La peligrosa moda del progresismo

Andrés Felipe Londoño
Asesor en transformación digital legal de servicios financieros

En los más diversos círculos sociales, desde los salones de las mejores universidades hasta los festivales musicales es un requisito de entrada y un criterio de aceptación social el ser progresista. No es bienvenido quien no se considere un abanderado de la “justicia social”, quien no publicite ampliamente su empatía, quien no cambie las O’s por E’s para neutralizar el género de las palabras, quien no abogue por la reivindicación abstracta de alguna minoría o “los derechos humanos” o quien no critique al capitalismo rampante. Entre más cercana es la fecha de expedición de la cédula, la moda es más pronunciada. Mientras 50,4% del total de los colombianos votaron por la propuesta presidencial progresista, la proporción de los jóvenes menores de 25 años que votaron por ésta fue de 64%.

### Datos proporcionados
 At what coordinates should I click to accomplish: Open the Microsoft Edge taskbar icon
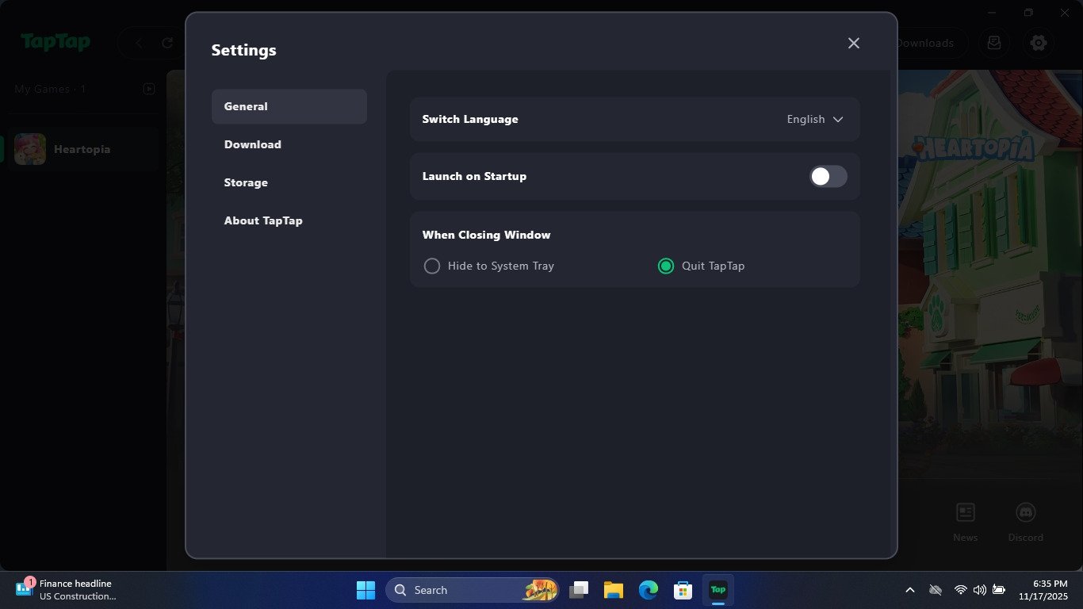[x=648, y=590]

...

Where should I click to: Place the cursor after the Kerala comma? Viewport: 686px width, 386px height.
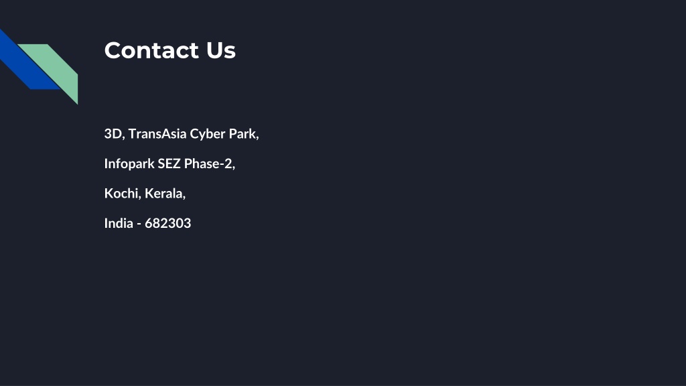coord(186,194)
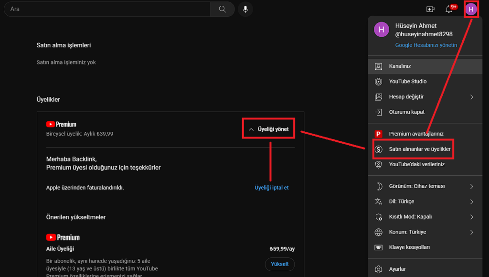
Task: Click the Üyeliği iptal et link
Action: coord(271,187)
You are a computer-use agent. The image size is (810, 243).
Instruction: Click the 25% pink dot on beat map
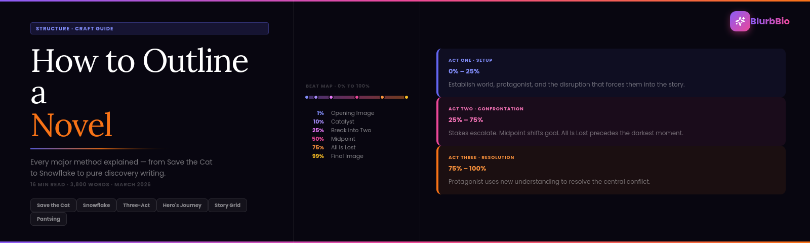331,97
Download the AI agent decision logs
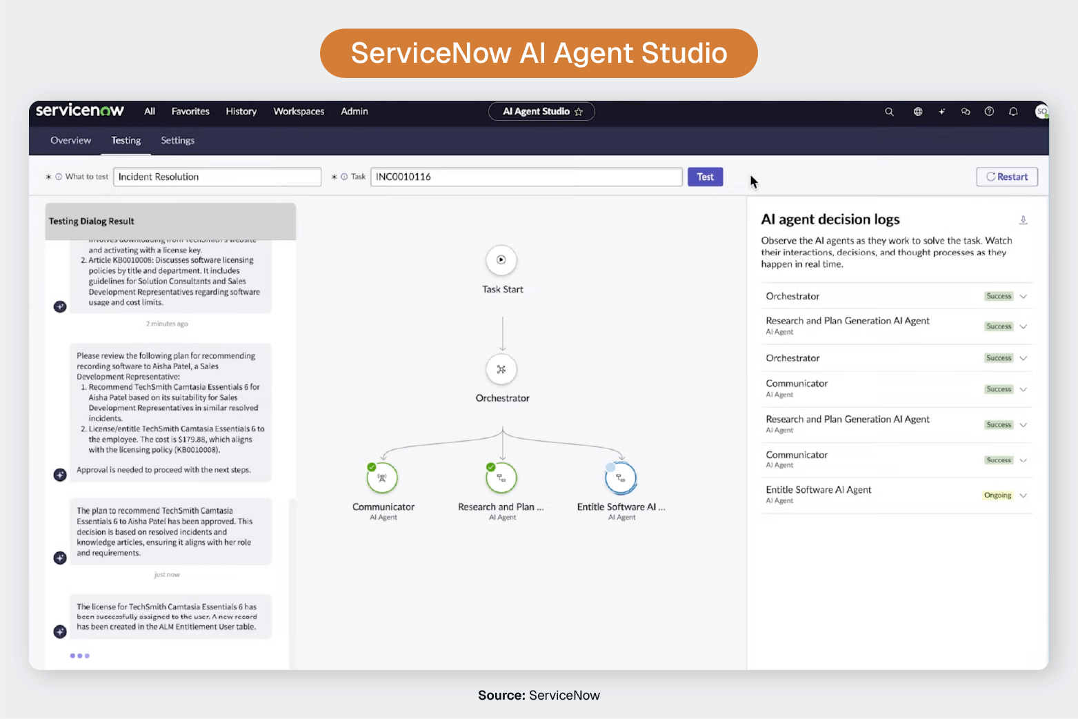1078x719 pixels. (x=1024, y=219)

### Problemas por resolver
(a) En una a tres oraciones, explica con qué fin se cambian las O por E, según el texto sobre la moda del progresismo.
(b) Retoma, por favor, el texto sobre la moda del progresismo y continúalo a partir de su última oración.
Las filas son un material aparte, sin relación con el texto sobre la moda del progresismo.

### Resultados del ejercicio
(a) Según el texto, se cambian las O por E para neutralizar el género de las palabras.

(b)
Esta moda es peligrosa porque es esencialmente irracional, adversa a la evidencia científica e histórica y hostil frente al pensamiento crítico. El sustento del progresismo es la explotación de las frustraciones y rabias humanas, magistralmente segmentada por audiencias específicas, acompañada de una oferta ilimitada de mensajes facilistas para el alivio de toda insatisfacción o dolencia y enemigos imaginarios como el “imperio” o la “élite opresora”. En estos relatos de soluciones absolutas a injusticias abstractas la parafernalia artística y la sobre simplificación apta para redes sociales prevalecen sobre toda base fáctica, análisis de causa-efecto o concreción práctica.

Por ejemplo, para un progresista poco importa que exista robusta evidencia de que el fortalecimiento de la sindicalización o el aumento artificial de costos laborales conduce en la práctica a una reducción de la oferta laboral y a un consecuente mayor desempleo e informalidad. Hacia 1950, Estados Unidos producía el 75% de los automóviles del mundo y los japoneses menos del 1%. Años después, el enfoque de Japón en la mejora continua y la eficiencia y la simultánea expansión de los derechos sindicales estadounidenses condujo a que Japón produjera más vehículos que USA y a que en 1990 hubiera 200.000 empleos menos en esta industria norteamericana que en 1979, a causa de una fuerte pérdida relativa de competitividad.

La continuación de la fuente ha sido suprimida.